=== Set task ===
Turn everything from the row containing "The height and" down to the end of the rows into a numbered list, dropping blank lines and leaving out the pictures.

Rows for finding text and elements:
______

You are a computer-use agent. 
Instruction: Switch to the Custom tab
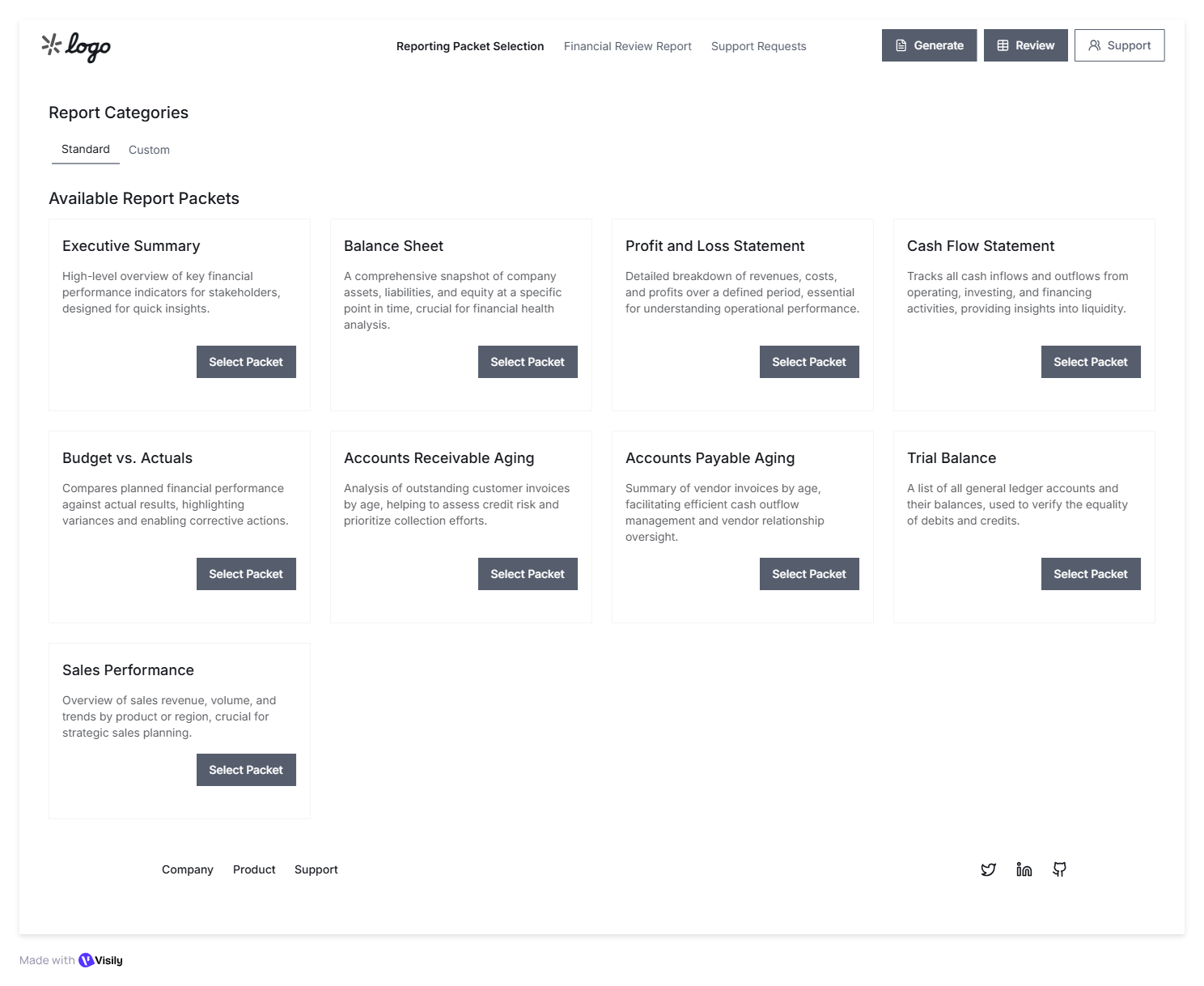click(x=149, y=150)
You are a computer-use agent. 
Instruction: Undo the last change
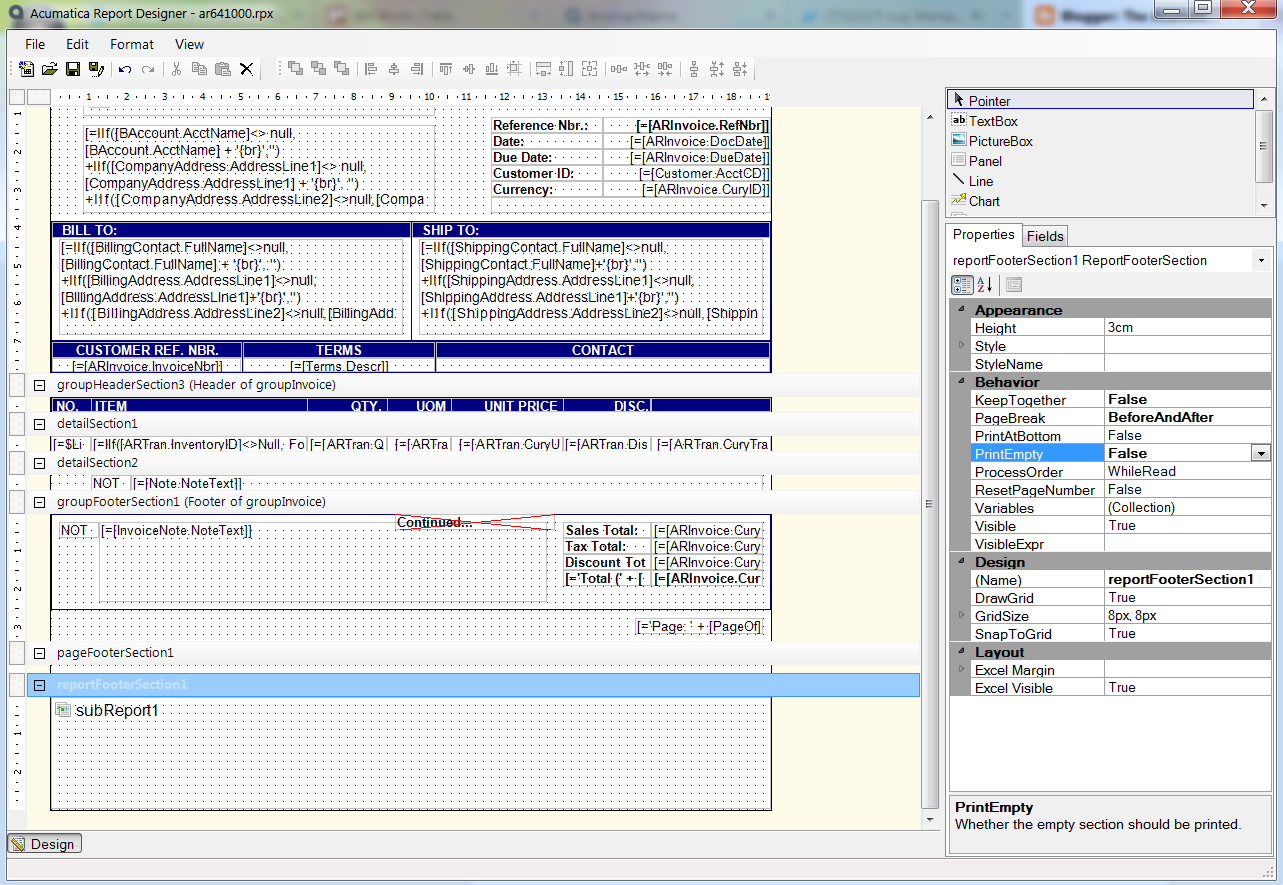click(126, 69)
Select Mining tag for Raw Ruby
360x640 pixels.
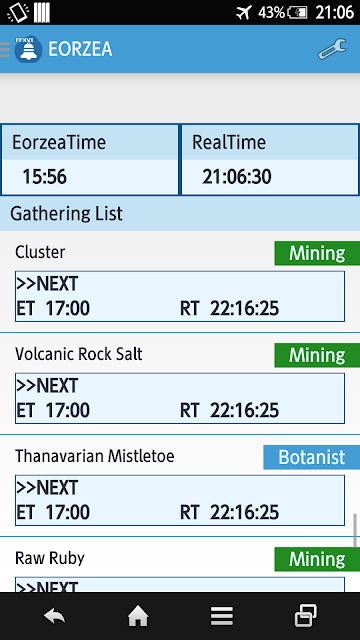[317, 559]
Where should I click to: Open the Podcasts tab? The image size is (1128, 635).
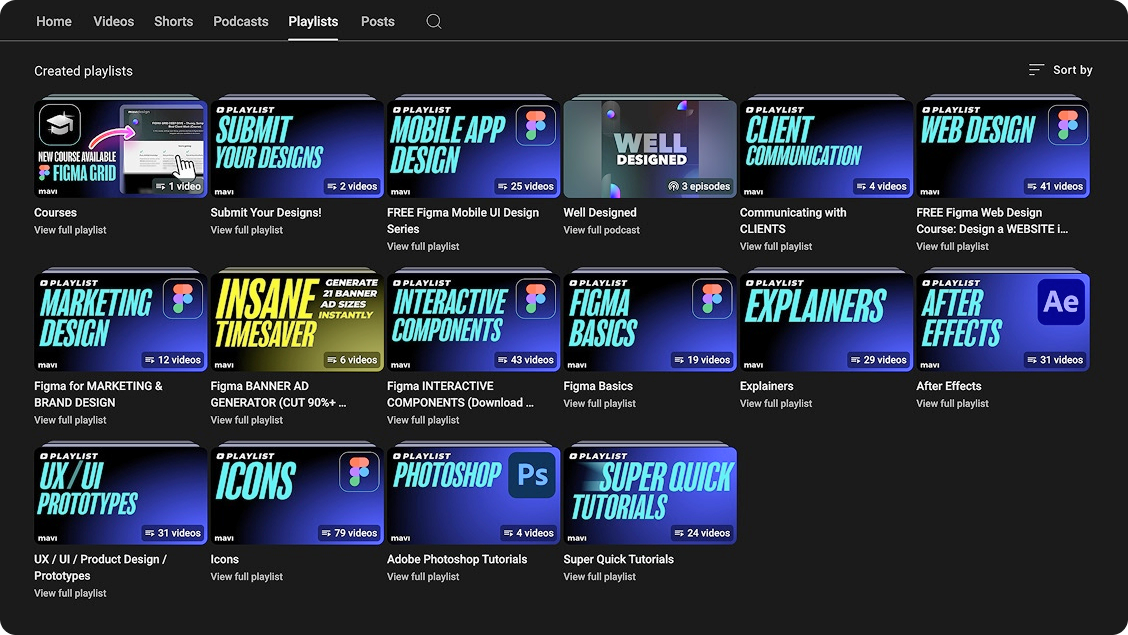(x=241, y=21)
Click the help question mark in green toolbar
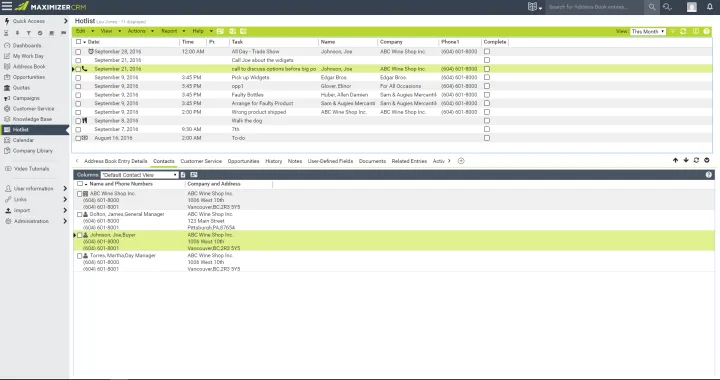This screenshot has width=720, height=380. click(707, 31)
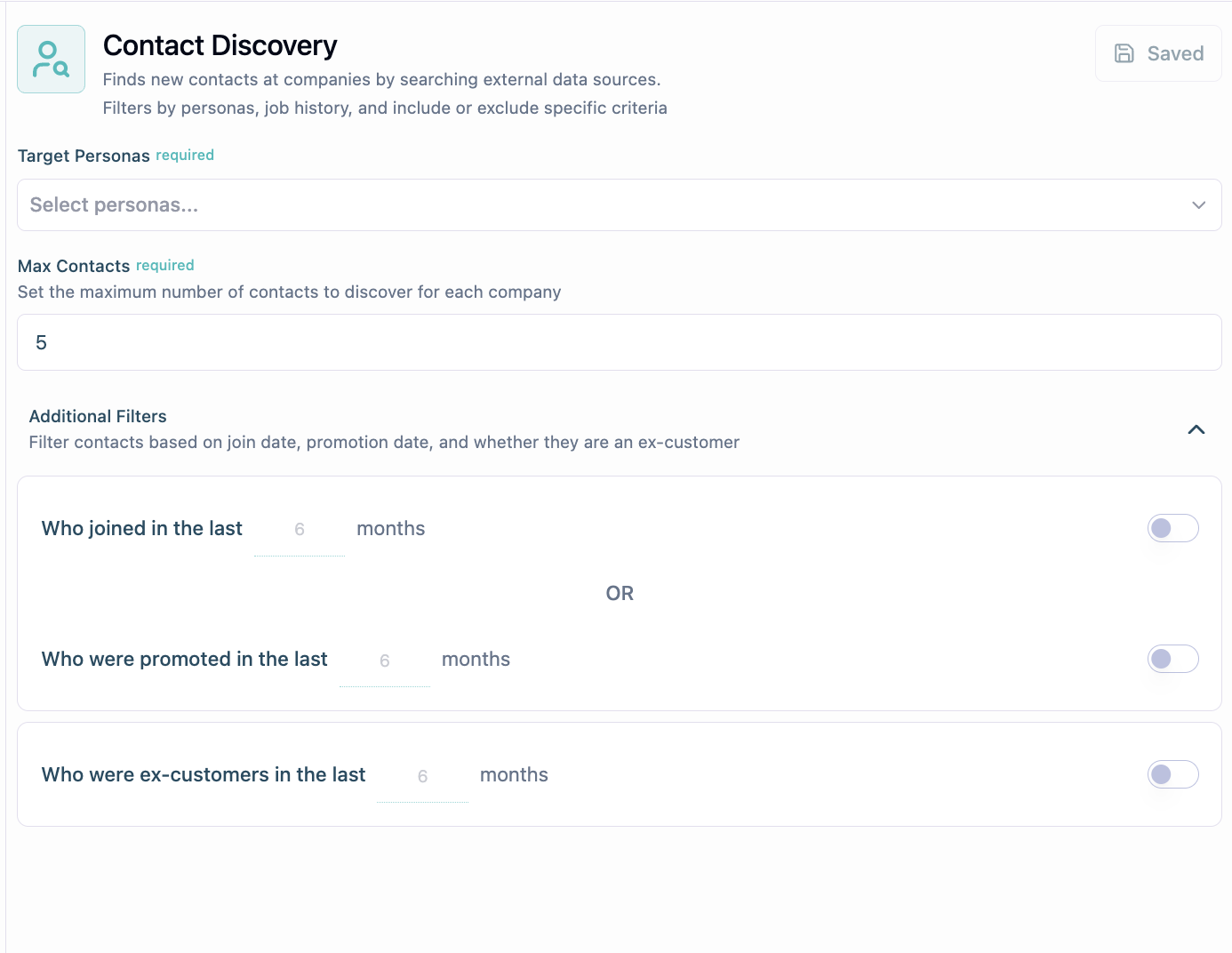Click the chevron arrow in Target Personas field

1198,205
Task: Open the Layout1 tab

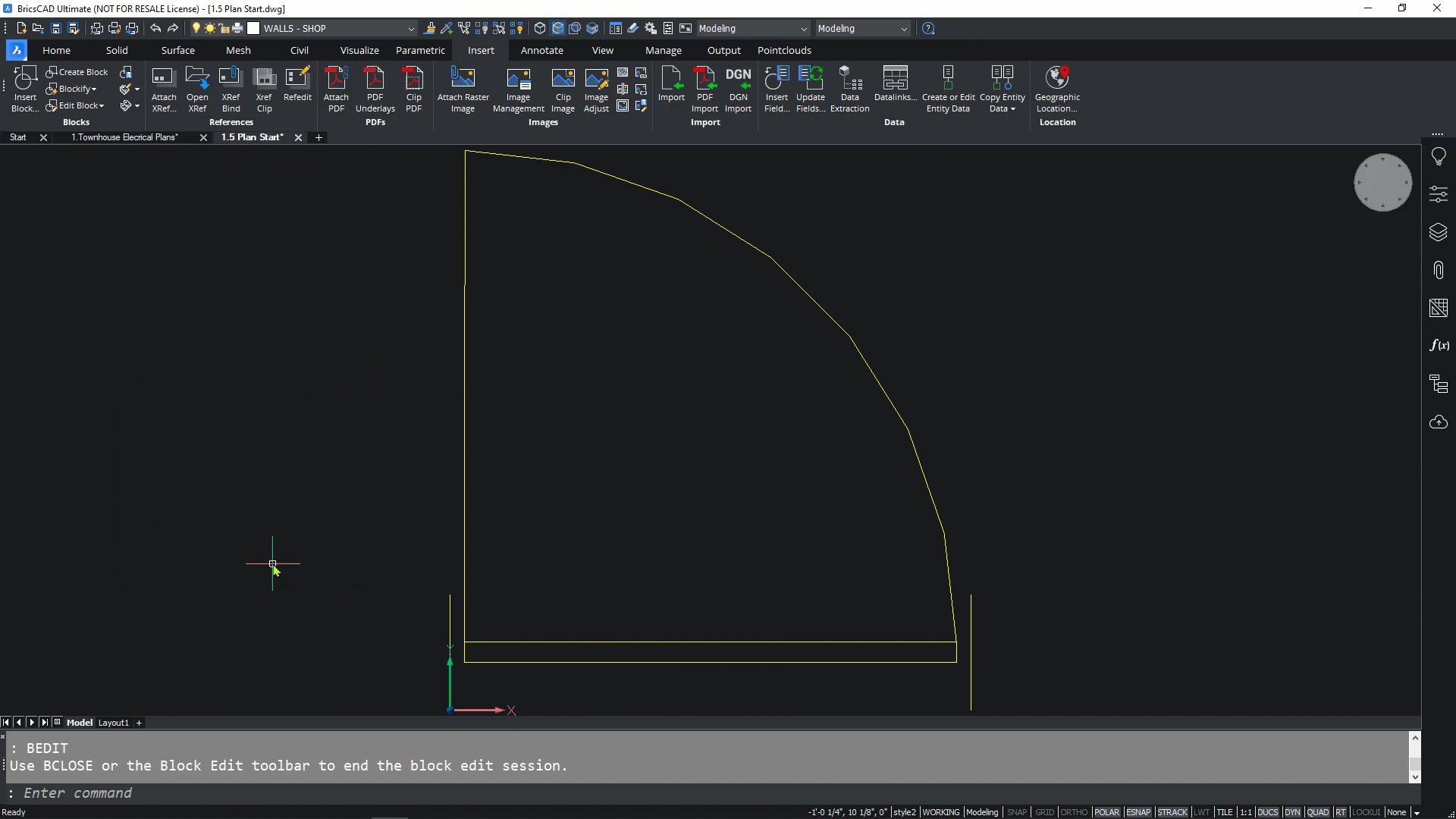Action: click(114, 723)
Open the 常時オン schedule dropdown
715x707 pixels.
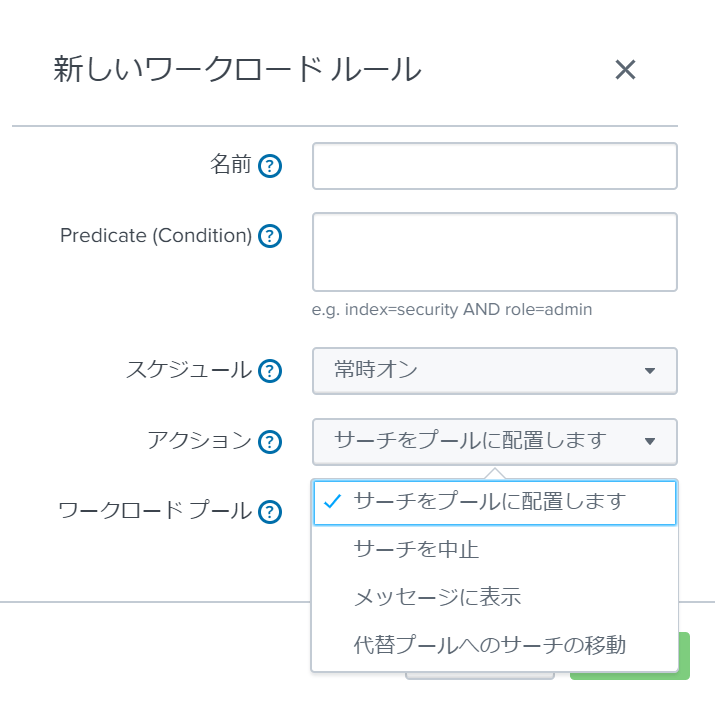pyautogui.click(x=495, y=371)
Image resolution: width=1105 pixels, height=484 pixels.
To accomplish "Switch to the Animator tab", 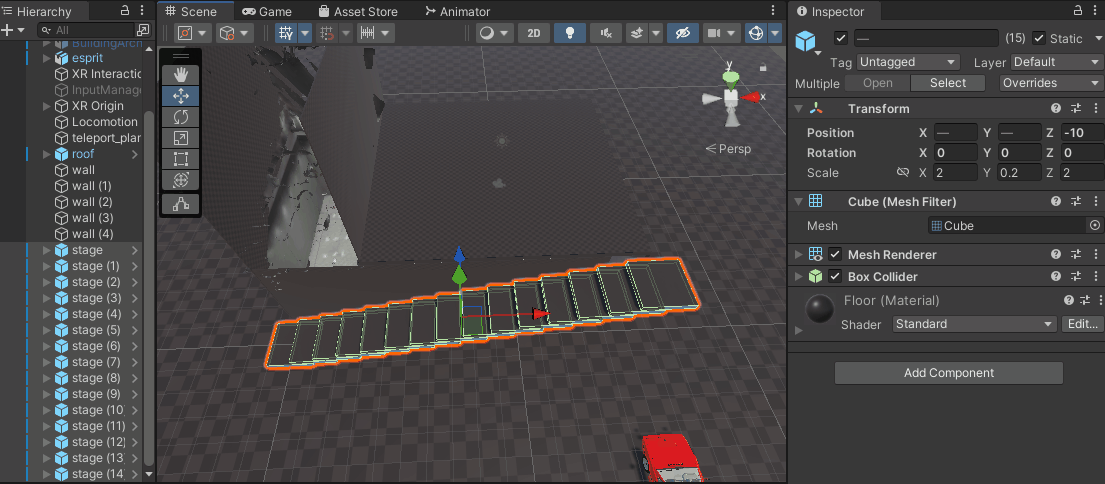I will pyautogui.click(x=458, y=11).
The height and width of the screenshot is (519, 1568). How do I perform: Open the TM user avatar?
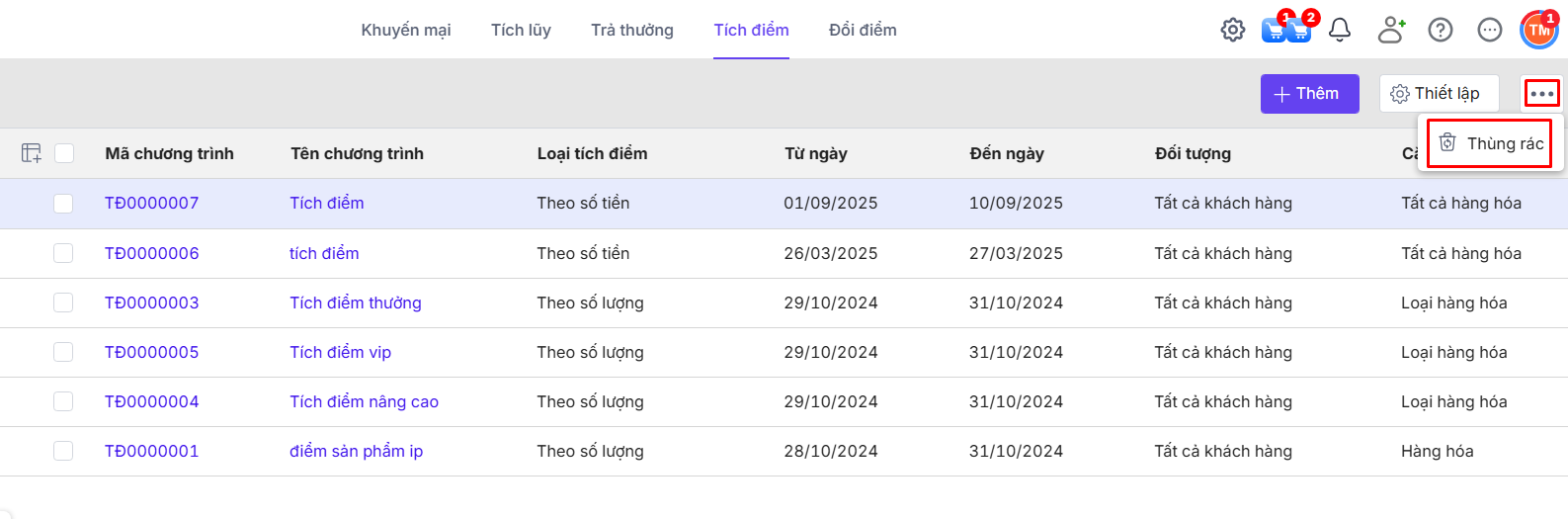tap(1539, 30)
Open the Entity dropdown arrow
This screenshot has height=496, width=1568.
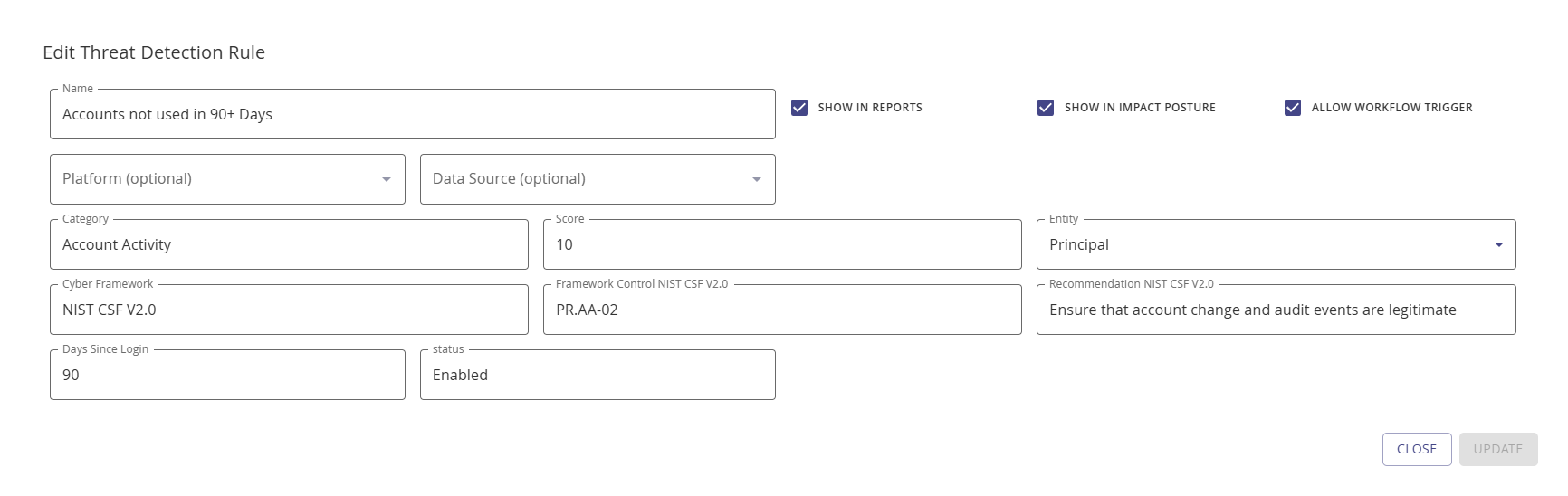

______

=== Exercise solution ===
1. The height and width of the screenshot is (519, 1568). How do I perform: Open the TM user avatar?
2. tap(1539, 30)
3. Open the Entity dropdown arrow
4. This screenshot has height=496, width=1568.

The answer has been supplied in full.